Ora aggiungiamo alle nostre conoscenze un tassello importante: i danni al cuore.
L’esposizione cronica all’inquinamento prodotto dagli scarichi di veicoli, dalle industrie e dagli impianti di riscaldamento è fortemente collegata all’insorgenza di infarto e angina. Un collegamento presente anche al di sotto degli attuali limiti permessi dalle leggi in vigore in Italia e nell’Unione Europea.
Queste le conclusioni di un articolo appena pubblicato dal “British Medical Journal” che getta una luce inquietante sulla salute delle popolazioni che vivono in aree urbane densamente popolate, bambini compresi.
Se l’esposizione a lungo termine all’inquinamento atmosferico provoca negli adulti i danni che leggiamo nello studio, figuriamoci cosa può succedere ai bambini esposti agli stessi agenti inquinanti.

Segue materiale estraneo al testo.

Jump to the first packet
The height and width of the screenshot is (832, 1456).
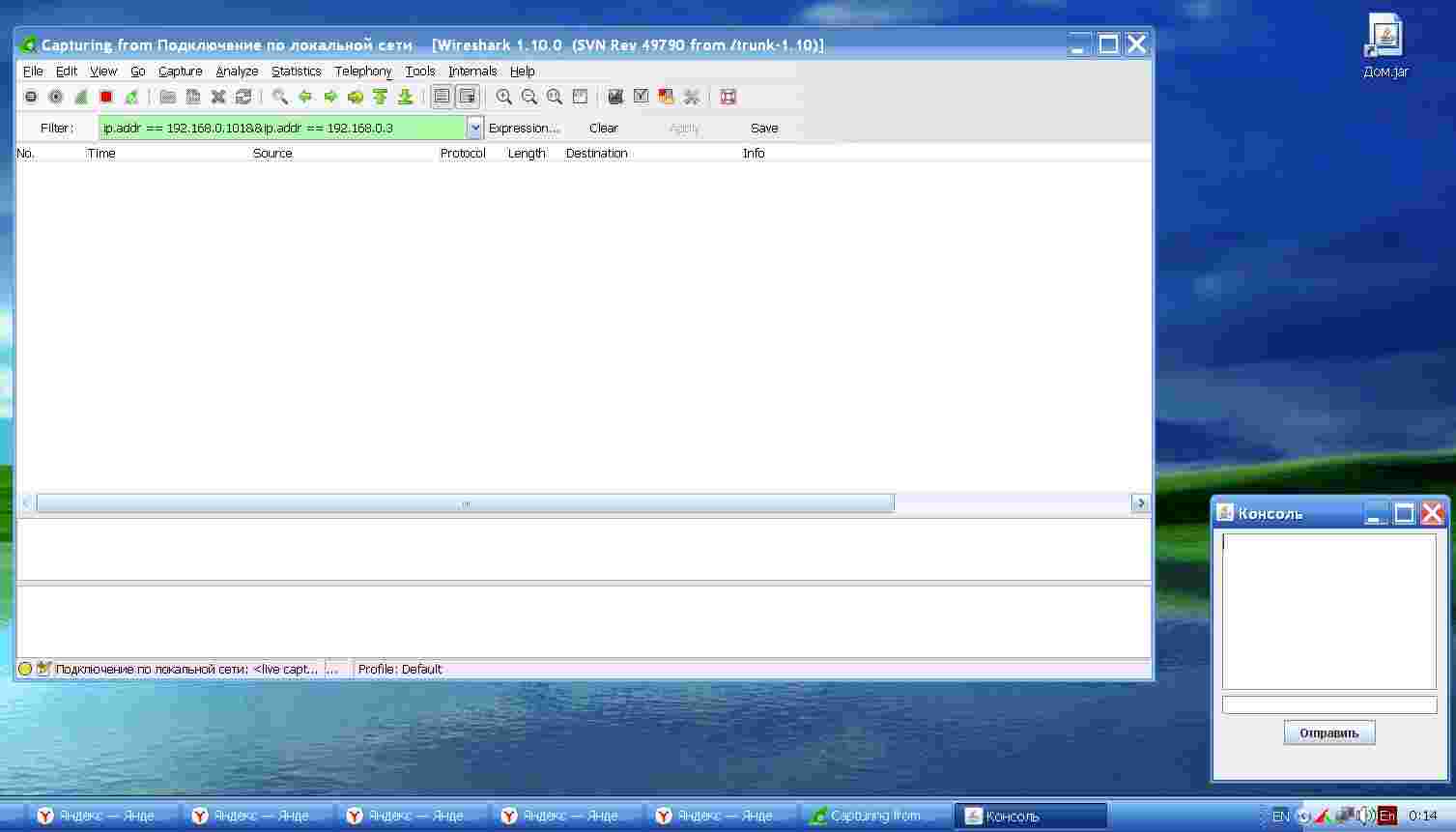point(381,97)
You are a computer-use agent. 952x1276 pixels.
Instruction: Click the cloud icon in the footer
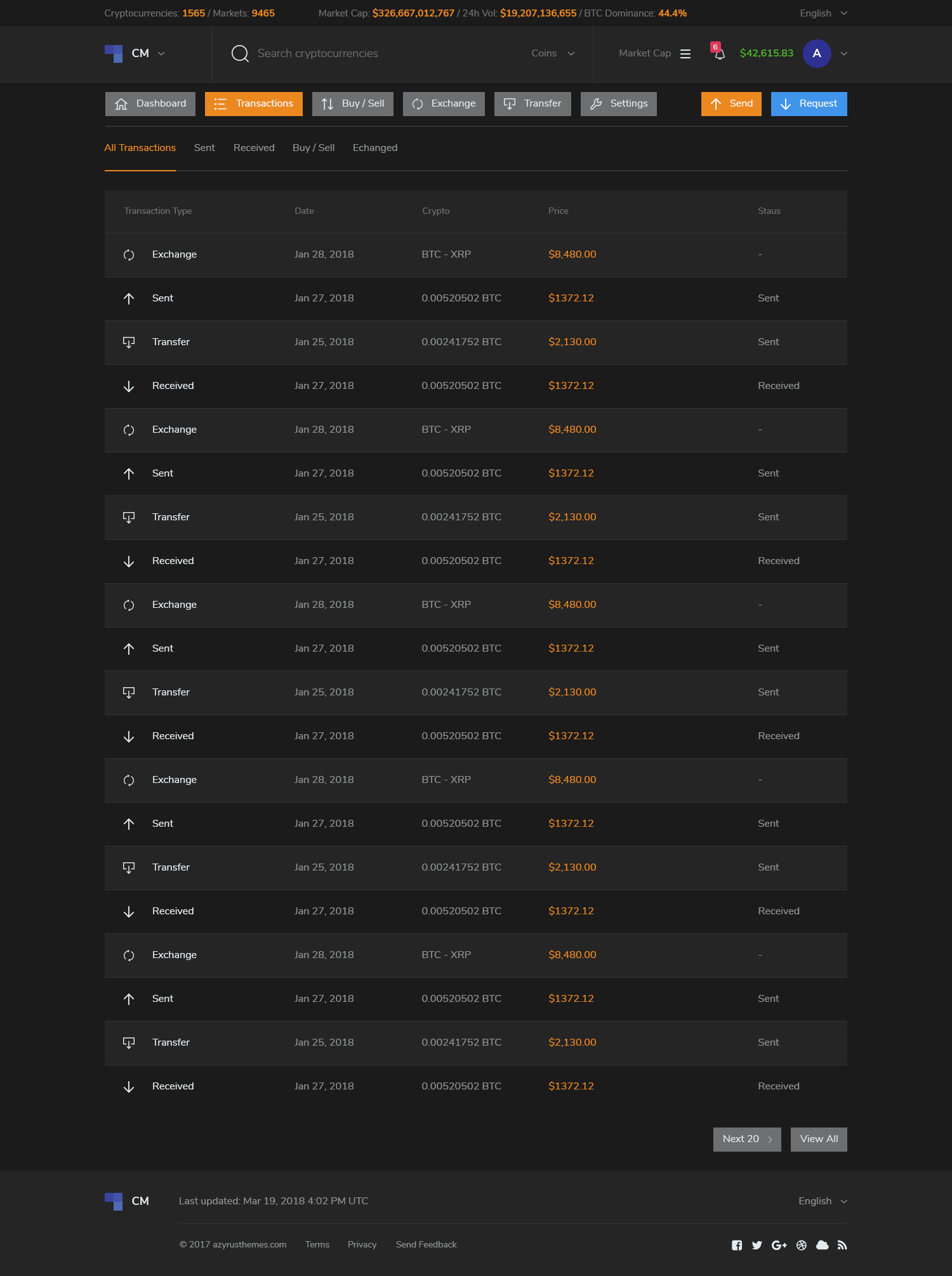[x=822, y=1245]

Non dobbiamo dimenticare, infatti, che il polmone del bambino inizia a soffrire le conseguenze dell’inquinamento già durante la gravidanza e completa la sua crescita intorno ai sei anni. Ci sono tutti i presupposti per aspettarci davvero dei guai peggiori in chi sarà un giovane adulto nei prossimi anni, anche perché sebbene i dati siano ormai noti e sotto gli occhi di tutti, sono davvero pochissime le amministrazioni che hanno tradotto queste conoscenze in interventi concreti volti a ridurre il particolato nelle città, come strategie di riduzione del traffico, di radicale incentivazione dei trasporti pubblici, di contenimento delle emissioni dovute ai riscaldamenti.
Aggiungere altri studi mi sembra a questo punto che sia superfluo, nel senso che ora sappiamo davvero molto sui danni dell’inquinamento, sia nei bambini, sia negli adulti. Bisognerebbe non studiare più, ma fare qualcosa.
Lo studio pubblicato sul BMJ, coordinato dal Dipartimento di Epidemiologia del Servizio Sanitario Regionale del Lazio, ha esaminato più di 100.000 persone residenti in 7 città di 5 Paesi europei. In Italia, lo studio è stato condotto a Roma e a Torino coinvolgendo circa 14.000 persone. Hanno collaborato numerosi enti tra cui le Agenzie ambientali dell’Emilia-Romagna, del Lazio e del Piemonte.
I risultati? Per ogni aumento nella media annuale di esposizione a particolato (le particelle di diametro inferiore a 10 micrometri, PM10) di 10 μg/m3 vi è un aumento del rischio di attacchi cardiaci del 12%. I soggetti in studio sono stati seguiti per circa 12 anni e più di 5000 hanno avuto un primo infarto o un ricovero per angina instabile.
Lo studio suggerisce un’associazione tra esposizione cronica al particolato e incidenza di eventi coronarici acuti, perfino a concentrazioni al di sotto dei limiti attuali europei.
Si tratta di risultati importanti. Le esposizioni ambientali non erano una preoccupazione per la cardiologia fino a poco tempo fa, ma oggi si scopre che l’infarto può avere una origine ambientale.
L’inquinamento urbano deve essere considerato dal mondo medico insieme ai fattori di rischio tradizionali, come il fumo o la scarsa attività fisica.
La pubblicazione:
Cesaroni G, Forastiere F, Stafoggia M, Andersen ZJ, Badaloni C, Beelen R, et al.
Long term exposure to ambient air pollution and incidence of acute coronary events: prospective cohort study and metaanalysis in 11 European cohorts from the ESCAPE Project.